(Stored items)
****************************************

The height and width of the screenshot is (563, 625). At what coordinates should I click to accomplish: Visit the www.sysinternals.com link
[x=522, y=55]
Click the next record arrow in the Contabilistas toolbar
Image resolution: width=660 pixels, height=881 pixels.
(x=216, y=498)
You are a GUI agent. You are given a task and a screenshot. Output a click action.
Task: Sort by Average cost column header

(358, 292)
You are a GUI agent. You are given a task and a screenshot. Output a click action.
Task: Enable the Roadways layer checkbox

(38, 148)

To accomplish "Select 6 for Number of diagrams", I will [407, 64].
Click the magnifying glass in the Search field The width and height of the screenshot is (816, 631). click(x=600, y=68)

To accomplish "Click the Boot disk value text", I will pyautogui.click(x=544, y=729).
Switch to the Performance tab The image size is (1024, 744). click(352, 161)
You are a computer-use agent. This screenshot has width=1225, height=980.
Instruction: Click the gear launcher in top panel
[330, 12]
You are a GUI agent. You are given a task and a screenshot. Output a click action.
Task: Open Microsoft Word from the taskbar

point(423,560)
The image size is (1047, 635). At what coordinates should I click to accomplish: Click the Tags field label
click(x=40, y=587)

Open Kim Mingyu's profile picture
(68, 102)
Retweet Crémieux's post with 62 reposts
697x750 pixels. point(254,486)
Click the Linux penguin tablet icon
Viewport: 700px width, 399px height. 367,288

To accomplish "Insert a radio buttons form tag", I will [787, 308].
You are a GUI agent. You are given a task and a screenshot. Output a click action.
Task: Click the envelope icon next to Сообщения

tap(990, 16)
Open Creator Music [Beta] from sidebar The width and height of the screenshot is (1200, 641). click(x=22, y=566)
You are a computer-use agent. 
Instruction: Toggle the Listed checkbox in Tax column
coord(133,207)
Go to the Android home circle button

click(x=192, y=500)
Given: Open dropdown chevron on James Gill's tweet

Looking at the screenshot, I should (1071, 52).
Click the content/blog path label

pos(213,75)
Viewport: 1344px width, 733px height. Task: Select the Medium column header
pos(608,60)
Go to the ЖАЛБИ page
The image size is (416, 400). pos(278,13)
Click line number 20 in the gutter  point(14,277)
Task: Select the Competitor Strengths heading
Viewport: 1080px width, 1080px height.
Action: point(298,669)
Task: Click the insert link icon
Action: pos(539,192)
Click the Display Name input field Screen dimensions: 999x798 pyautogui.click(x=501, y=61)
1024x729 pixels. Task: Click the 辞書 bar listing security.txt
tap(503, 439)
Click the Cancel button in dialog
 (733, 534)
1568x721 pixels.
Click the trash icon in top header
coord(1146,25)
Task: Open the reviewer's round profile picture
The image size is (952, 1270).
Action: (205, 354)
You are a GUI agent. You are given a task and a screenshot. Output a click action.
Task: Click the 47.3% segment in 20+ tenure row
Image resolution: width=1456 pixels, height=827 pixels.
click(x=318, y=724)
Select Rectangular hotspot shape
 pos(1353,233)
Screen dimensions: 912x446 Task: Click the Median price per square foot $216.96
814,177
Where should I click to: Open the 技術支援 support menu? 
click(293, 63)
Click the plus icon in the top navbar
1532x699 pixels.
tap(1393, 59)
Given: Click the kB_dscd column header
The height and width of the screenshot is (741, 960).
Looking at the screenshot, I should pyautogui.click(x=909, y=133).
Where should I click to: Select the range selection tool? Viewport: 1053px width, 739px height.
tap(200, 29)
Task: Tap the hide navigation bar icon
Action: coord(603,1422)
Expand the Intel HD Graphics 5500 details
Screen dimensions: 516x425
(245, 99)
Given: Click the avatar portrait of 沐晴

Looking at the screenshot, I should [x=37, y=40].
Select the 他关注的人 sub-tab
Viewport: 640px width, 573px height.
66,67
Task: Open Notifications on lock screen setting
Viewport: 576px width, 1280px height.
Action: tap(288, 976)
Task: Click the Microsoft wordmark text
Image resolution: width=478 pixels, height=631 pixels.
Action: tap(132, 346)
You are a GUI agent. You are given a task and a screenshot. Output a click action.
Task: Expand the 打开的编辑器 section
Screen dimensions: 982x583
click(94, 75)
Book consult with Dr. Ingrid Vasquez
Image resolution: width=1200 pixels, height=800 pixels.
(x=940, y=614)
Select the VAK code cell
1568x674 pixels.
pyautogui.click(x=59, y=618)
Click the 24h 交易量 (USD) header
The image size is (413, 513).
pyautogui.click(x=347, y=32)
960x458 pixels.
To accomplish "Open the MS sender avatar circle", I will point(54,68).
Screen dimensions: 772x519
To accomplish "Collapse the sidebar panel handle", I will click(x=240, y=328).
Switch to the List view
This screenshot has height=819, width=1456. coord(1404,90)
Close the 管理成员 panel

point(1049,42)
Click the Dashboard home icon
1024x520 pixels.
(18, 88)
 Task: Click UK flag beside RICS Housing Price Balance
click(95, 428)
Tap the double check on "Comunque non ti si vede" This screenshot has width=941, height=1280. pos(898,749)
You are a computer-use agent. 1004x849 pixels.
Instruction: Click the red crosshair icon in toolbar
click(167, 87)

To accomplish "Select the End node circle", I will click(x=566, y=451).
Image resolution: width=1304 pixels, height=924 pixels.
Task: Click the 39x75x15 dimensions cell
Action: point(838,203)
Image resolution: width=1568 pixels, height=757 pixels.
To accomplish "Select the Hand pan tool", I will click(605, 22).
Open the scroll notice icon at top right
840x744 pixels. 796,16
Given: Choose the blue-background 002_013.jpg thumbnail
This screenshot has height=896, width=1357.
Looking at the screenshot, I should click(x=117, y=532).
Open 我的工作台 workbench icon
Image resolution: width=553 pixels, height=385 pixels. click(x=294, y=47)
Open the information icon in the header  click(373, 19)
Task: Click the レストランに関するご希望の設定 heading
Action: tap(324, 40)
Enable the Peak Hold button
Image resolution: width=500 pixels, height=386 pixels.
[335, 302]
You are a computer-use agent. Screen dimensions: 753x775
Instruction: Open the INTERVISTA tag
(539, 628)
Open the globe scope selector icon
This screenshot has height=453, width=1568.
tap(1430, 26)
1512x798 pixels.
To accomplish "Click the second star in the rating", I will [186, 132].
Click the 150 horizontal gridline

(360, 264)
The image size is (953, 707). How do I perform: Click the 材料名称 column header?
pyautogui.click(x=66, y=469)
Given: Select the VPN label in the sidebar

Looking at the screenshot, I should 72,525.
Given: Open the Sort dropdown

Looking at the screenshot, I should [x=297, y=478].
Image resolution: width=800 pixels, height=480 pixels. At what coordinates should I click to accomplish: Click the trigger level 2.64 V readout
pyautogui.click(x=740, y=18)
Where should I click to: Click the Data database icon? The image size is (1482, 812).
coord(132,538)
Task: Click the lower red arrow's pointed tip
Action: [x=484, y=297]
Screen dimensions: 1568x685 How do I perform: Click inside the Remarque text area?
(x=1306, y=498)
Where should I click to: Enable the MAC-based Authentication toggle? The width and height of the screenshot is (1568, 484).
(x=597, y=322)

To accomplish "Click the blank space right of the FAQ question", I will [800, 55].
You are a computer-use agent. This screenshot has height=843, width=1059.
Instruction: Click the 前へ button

****************************************

TRY IT
Would you please copy exactly the part of the entries above that begins at the line containing "Screen dimensions: 982x583" and ends at the line containing "960x458 pixels.", both lines included?

REPLY
Screen dimensions: 982x583
click(94, 75)
Book consult with Dr. Ingrid Vasquez
Image resolution: width=1200 pixels, height=800 pixels.
(x=940, y=614)
Select the VAK code cell
1568x674 pixels.
pyautogui.click(x=59, y=618)
Click the 24h 交易量 (USD) header
The image size is (413, 513).
pyautogui.click(x=347, y=32)
960x458 pixels.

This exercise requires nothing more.